- **Requirements**: Reproduce the data below, swapping every "Where should I click to" for "Where do I click to" and leaving everything else unchanged.

- **Records provided**:
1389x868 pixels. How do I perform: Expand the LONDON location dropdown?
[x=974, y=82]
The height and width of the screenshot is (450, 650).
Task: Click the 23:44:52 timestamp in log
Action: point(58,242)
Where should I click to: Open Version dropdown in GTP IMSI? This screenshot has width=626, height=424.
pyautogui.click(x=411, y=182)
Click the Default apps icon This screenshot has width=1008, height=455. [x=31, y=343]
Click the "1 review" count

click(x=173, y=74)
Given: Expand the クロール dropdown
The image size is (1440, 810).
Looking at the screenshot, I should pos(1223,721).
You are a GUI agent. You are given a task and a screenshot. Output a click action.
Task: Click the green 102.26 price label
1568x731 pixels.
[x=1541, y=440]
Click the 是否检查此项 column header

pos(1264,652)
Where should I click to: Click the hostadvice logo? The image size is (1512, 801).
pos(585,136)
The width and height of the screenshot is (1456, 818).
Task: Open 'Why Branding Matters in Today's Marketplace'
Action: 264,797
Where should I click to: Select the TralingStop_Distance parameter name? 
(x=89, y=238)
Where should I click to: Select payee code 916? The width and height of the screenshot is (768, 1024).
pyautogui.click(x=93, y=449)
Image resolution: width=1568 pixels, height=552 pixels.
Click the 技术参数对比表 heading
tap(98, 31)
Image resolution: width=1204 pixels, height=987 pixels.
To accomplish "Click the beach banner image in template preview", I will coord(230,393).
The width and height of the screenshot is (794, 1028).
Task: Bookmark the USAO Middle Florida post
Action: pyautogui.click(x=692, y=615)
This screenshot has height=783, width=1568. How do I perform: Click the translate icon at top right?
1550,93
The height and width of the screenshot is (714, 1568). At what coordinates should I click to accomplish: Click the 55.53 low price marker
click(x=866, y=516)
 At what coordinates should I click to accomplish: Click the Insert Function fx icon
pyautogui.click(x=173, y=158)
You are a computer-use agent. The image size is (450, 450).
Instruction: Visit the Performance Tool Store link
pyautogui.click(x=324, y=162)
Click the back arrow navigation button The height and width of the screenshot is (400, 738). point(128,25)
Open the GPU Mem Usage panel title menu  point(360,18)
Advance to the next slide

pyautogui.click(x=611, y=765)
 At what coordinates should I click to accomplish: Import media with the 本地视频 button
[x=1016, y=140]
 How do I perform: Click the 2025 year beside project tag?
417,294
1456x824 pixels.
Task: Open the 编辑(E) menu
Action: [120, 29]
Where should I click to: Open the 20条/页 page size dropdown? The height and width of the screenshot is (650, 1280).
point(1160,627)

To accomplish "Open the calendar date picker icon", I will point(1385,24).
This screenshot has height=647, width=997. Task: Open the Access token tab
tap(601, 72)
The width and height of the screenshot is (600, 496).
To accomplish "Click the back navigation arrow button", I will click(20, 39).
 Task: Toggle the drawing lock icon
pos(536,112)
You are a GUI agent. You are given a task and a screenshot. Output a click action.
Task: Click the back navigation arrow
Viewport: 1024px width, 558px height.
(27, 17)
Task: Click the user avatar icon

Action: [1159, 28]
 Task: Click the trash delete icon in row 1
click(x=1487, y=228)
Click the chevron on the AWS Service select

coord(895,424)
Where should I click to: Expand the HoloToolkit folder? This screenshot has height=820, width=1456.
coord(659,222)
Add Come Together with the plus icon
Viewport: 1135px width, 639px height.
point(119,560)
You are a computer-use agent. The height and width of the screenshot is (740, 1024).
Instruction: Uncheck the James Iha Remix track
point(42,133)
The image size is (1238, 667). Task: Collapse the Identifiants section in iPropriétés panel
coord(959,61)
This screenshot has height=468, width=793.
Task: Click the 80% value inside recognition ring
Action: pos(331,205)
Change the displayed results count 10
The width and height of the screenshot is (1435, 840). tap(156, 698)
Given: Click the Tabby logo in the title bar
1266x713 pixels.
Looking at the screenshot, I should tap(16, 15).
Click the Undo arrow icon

- **Solution below**:
1389x868 pixels. How do I perform: Expand the LONDON location dropdown?
[x=974, y=82]
The height and width of the screenshot is (450, 650).
Task: Click the 23:44:52 timestamp in log
Action: point(58,242)
Where do I click to: Open Version dropdown in GTP IMSI? This screenshot has width=626, height=424.
pyautogui.click(x=411, y=182)
Click the Default apps icon This screenshot has width=1008, height=455. [x=31, y=343]
Click the "1 review" count

click(x=173, y=74)
Given: Expand the クロール dropdown
The image size is (1440, 810).
Looking at the screenshot, I should pos(1223,721).
You are a GUI agent. You are given a task and a screenshot. Output a click action.
Task: Click the green 102.26 price label
1568x731 pixels.
[x=1541, y=440]
Click the 是否检查此项 column header

pos(1264,652)
Where do I click to: Click the hostadvice logo? The image size is (1512, 801).
pos(585,136)
The width and height of the screenshot is (1456, 818).
Task: Open 'Why Branding Matters in Today's Marketplace'
Action: 264,797
Where do I click to: Select the TralingStop_Distance parameter name? 
(x=89, y=238)
Where do I click to: Select payee code 916? The width and height of the screenshot is (768, 1024).
pyautogui.click(x=93, y=449)
Image resolution: width=1568 pixels, height=552 pixels.
Click the 技术参数对比表 heading
tap(98, 31)
Image resolution: width=1204 pixels, height=987 pixels.
To accomplish "Click the beach banner image in template preview", I will coord(230,393).
The width and height of the screenshot is (794, 1028).
Task: Bookmark the USAO Middle Florida post
Action: pyautogui.click(x=692, y=615)
This screenshot has height=783, width=1568. How do I perform: Click the translate icon at top right?
1550,93
The height and width of the screenshot is (714, 1568). At what coordinates should I click to accomplish: Click the 55.53 low price marker
click(x=866, y=516)
 At what coordinates should I click to accomplish: Click the Insert Function fx icon
pyautogui.click(x=173, y=158)
You are a computer-use agent. The image size is (450, 450).
Instruction: Visit the Performance Tool Store link
pyautogui.click(x=324, y=162)
Click the back arrow navigation button The height and width of the screenshot is (400, 738). point(128,25)
Open the GPU Mem Usage panel title menu  point(360,18)
Advance to the next slide

pyautogui.click(x=611, y=765)
 At what coordinates should I click to accomplish: Import media with the 本地视频 button
[x=1016, y=140]
 How do I perform: Click the 2025 year beside project tag?
417,294
1456x824 pixels.
Task: Open the 编辑(E) menu
Action: [120, 29]
Where do I click to: Open the 20条/页 page size dropdown? The height and width of the screenshot is (650, 1280).
point(1160,627)

To accomplish "Open the calendar date picker icon", I will point(1385,24).
This screenshot has height=647, width=997. Task: Open the Access token tab
tap(601, 72)
The width and height of the screenshot is (600, 496).
To accomplish "Click the back navigation arrow button", I will click(20, 39).
 Task: Toggle the drawing lock icon
pos(536,112)
You are a GUI agent. You are given a task and a screenshot. Output a click action.
Task: Click the back navigation arrow
Viewport: 1024px width, 558px height.
(27, 17)
Task: Click the user avatar icon

Action: [1159, 28]
 Task: Click the trash delete icon in row 1
click(x=1487, y=228)
Click the chevron on the AWS Service select

coord(895,424)
Where do I click to: Expand the HoloToolkit folder? This screenshot has height=820, width=1456.
coord(659,222)
Add Come Together with the plus icon
Viewport: 1135px width, 639px height.
point(119,560)
You are a computer-use agent. The height and width of the screenshot is (740, 1024).
Instruction: Uncheck the James Iha Remix track
point(42,133)
The image size is (1238, 667). Task: Collapse the Identifiants section in iPropriétés panel
coord(959,61)
This screenshot has height=468, width=793.
Task: Click the 80% value inside recognition ring
Action: pos(331,205)
Change the displayed results count 10
The width and height of the screenshot is (1435, 840). tap(156, 698)
Given: Click the Tabby logo in the title bar
1266x713 pixels.
Looking at the screenshot, I should tap(16, 15).
Click the Undo arrow icon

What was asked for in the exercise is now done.